SANTO DOMINGO (Reuters) – US Secretary of State Hillary Clinton promised Latin American leaders yesterday that pending US free trade deals with Colombia and Panama would power growth in the region and pledged $17.5 million for new programmes to expand economic ties.
“These investments are part of our larger commitment to generating more — and more sustainable — economic activity across our region,” Clinton told a regional economic meeting in the capital of the Dominican Republic.
“We are hopeful that Congress will act on these agreements swiftly — so workers and businesses across the Americas can seize new opportunities, create new jobs, and experience new prosperity,” she said.
Clinton’s one-day trip to join in “Pathways to Prosperity,“ a regional economic initiative, came as a US congressional committee threw its support behind the who proposed free trade deals for Latin America and a third for South Korea, setting them on course for final approval.

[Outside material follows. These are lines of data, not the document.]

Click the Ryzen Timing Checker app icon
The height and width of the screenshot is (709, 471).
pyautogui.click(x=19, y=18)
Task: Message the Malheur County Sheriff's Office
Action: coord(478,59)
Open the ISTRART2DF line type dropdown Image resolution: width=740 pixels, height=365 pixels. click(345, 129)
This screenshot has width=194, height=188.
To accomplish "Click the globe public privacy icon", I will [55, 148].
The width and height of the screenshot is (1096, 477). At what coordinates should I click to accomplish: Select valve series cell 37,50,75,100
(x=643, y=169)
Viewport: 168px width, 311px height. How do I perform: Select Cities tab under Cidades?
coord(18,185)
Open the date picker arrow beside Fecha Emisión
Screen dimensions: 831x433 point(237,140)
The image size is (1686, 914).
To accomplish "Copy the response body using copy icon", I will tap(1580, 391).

The three pacts are expected to boost US exports by about $13 billion, which President Barack Obama’s administration estimates will help create tens of thousands of jobs. They are being considered amid rising US concern over China, which is moving aggressively into Latin America as a rival for US economic influence.
Clinton said she was confident that Latin America, which has logged impressive growth rates despite global economic worries, would continue on an upward path but urged countries to work to ensure that growth benefits more people.

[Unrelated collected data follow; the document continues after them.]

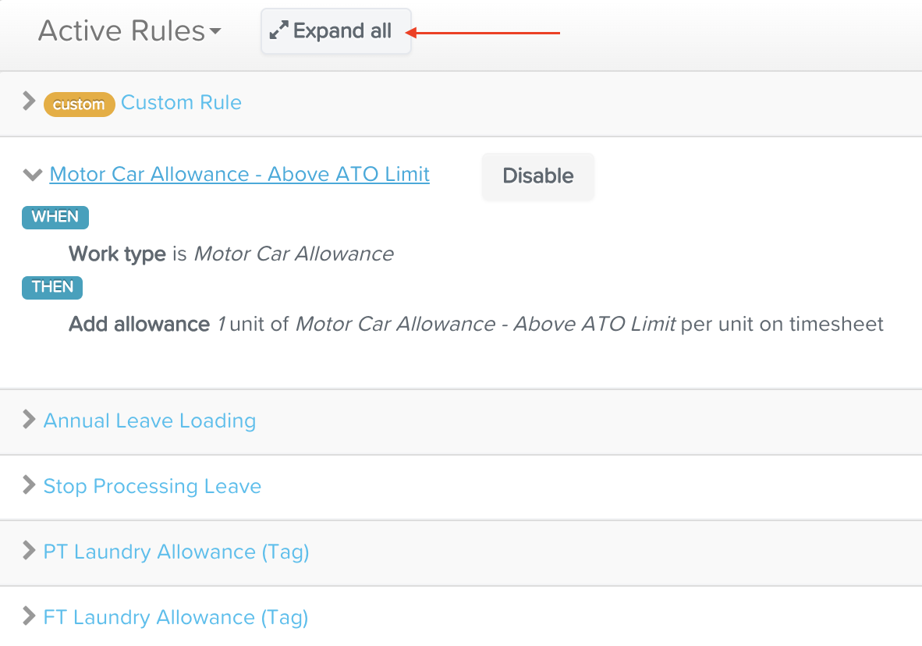The width and height of the screenshot is (922, 646).
Task: Click the THEN action badge
Action: coord(52,287)
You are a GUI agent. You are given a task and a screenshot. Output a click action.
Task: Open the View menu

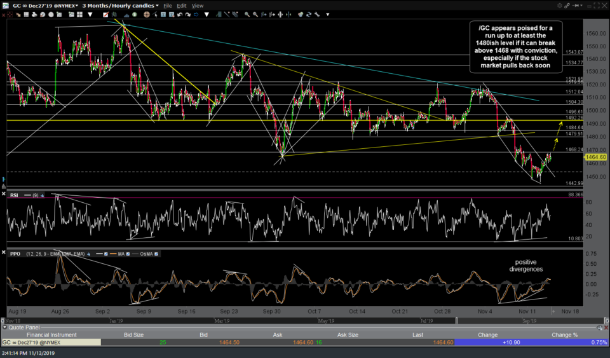coord(198,5)
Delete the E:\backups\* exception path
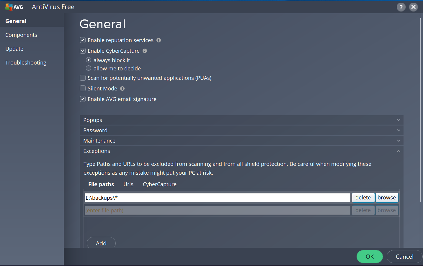This screenshot has width=423, height=266. 363,198
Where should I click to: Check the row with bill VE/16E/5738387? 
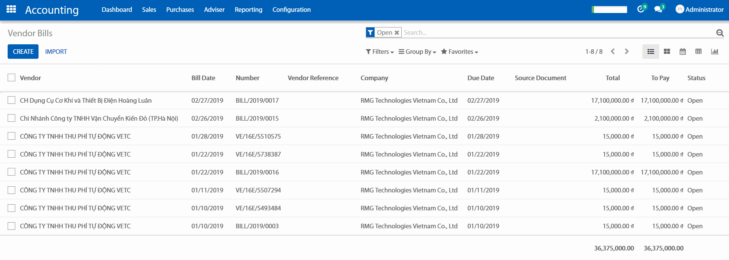pyautogui.click(x=11, y=154)

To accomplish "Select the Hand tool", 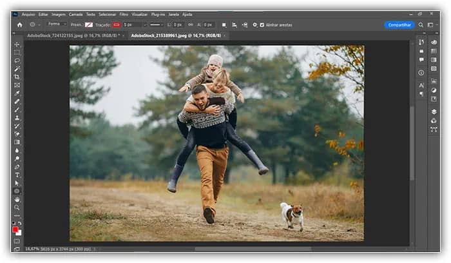I will (17, 199).
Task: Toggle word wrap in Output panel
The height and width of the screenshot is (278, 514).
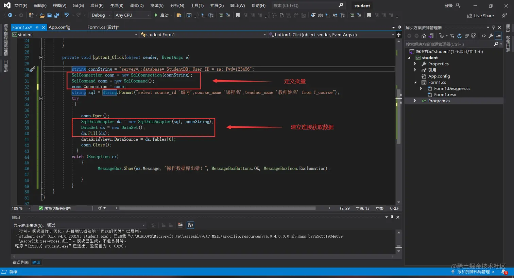Action: [190, 225]
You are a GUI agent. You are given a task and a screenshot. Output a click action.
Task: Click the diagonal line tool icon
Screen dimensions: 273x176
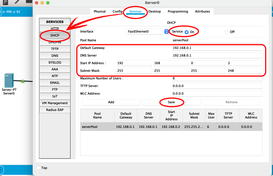coord(17,1)

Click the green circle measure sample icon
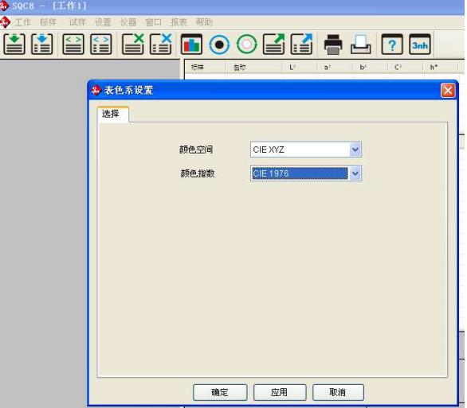[246, 45]
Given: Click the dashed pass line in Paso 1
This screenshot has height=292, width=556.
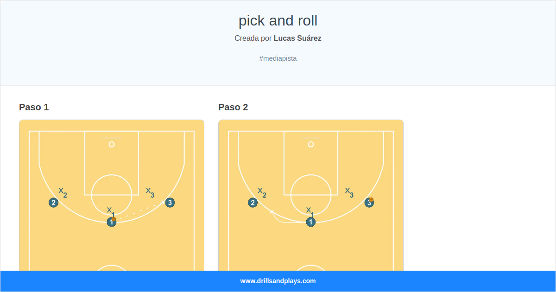Looking at the screenshot, I should pyautogui.click(x=141, y=209).
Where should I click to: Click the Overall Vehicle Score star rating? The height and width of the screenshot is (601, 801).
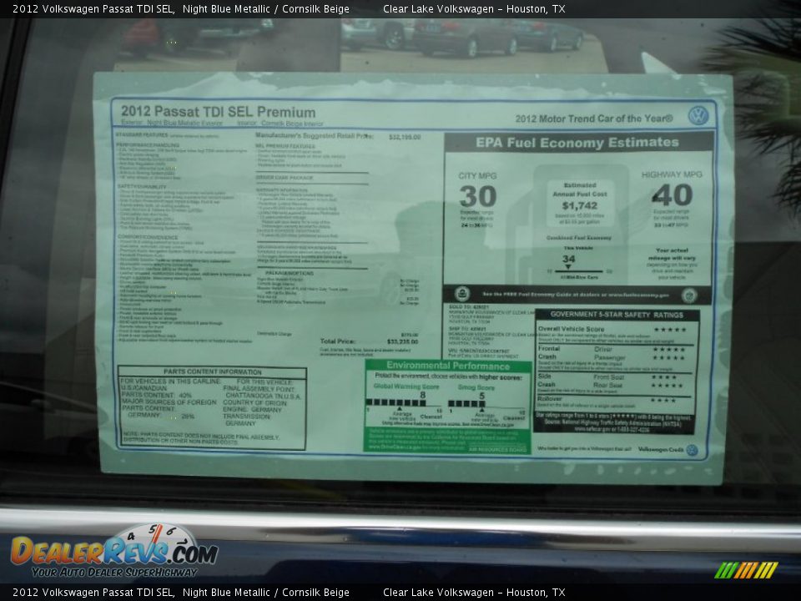point(669,330)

“We are poised to see a great economic growth engine powering prosperity across the region,” Clinton said. “My question is, will that growth include more and more people?”
A senior US official travelling with Clinton said the Obama administration hoped the new free trade deals would give a “bounce” to US economic ties with the region and illustrate the alternatives to President Hugo Chavez’s Venezuela, which has seen its influence dimmed by declining world oil prices.